History It was visited in 1767 by Captain Philip Carteret in his sloop Swallow, who named it Pitcairn after the midshipman who sighted it. After his return to England Carteret published an account of his voyage, and there was a copy of the book in the Bounty when it sailed from Spithead in 1787 under the command of William Bligh. The island remained uninhabited until 1790, when it was occupied by the mutineers of the Bounty, under Fletcher Christian, with some women from Tahiti. Christian and the other mutineers destroyed the Bounty so as to sever all links with the outside world. For 18 years they remained undisturbed until, in 1808, an US ship, Topaz, called at Pitcairn Island, not knowing what land it was, on the chance of finding seals and fresh water. The crew realized that they had found the solution of the mystery of the Bounty's mutineers, only one of whom, John Adams, was left. Later over-population became a problem, and in 1831 the islanders moved to Tahiti, but in the following year they returned to Pitcairn Island. By this time the island was being increasingly visited by whalers, followed before long by passenger ships. In 1856 the population numbering 194 were, at their own request, shipped to Norfolk Island (where the youngest member of the party brought from Pitcairn Island survived until 1943). Forty of the party, however, soon returned, and at the beginning of the 20th century the population numbered nearly 200, and in 1936 it was 202. But in 1949 this figure had fallen to 125, owing to the emigration of young people to Australia and New Zealand.

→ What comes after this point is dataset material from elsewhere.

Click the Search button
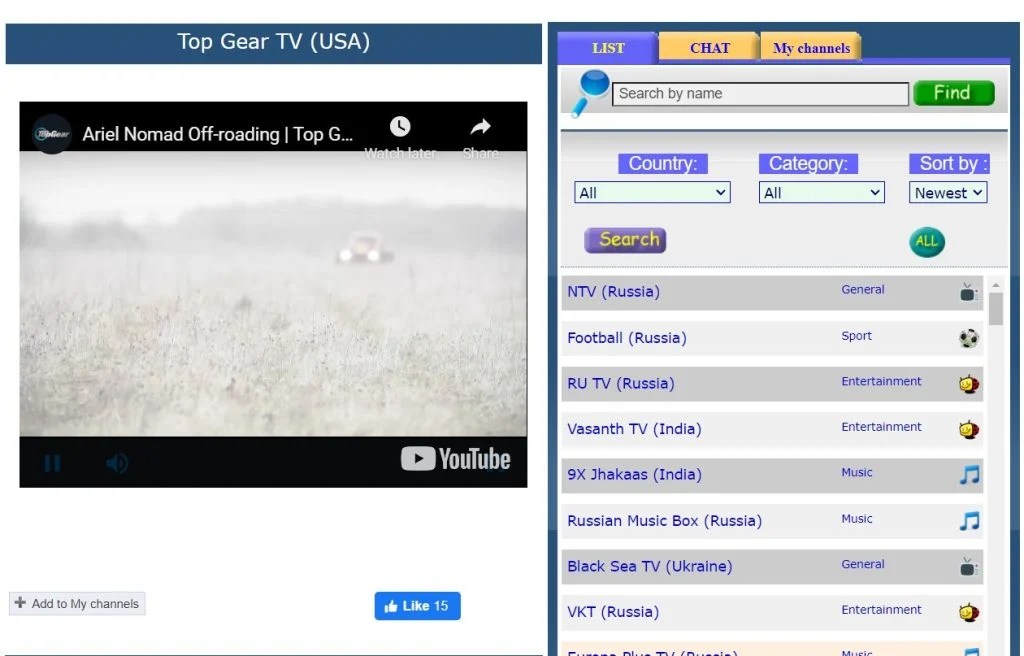coord(624,240)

Administration Pitcairn Island was annexed by Britain in 1887. It was brought within the jurisdiction of the high commissioner for the West Pacific in 1898, and in 1902 there were annexed to it the uninhabited islands of Henderson, Ducie, and Oneo, occasionally visited by the Pitcairners for the collection of wood and other purposes. The group is administered by the governor (the British high commissioner in New Zealand) in consultation with an Island Council which is elected annually by popular vote of all the islanders over 18. The chief magistrate is (since 1952) elected triennially, and the island secretary appointed by the governor of the Fiji Islands. The latest revision of the regulations for the internal government of the island was passed by a general assembly of all the native-born inhabitants in 1940.

Facilities Educational facilities exist, but there are no medical services or any regular transport service between New Zealand and Pitcairn Island. In 1949 the original Pitcairn Island Bible was returned to Pitcairn Island by the Connecticut Historical Society, the islanders being now all Seventh Day Adventists.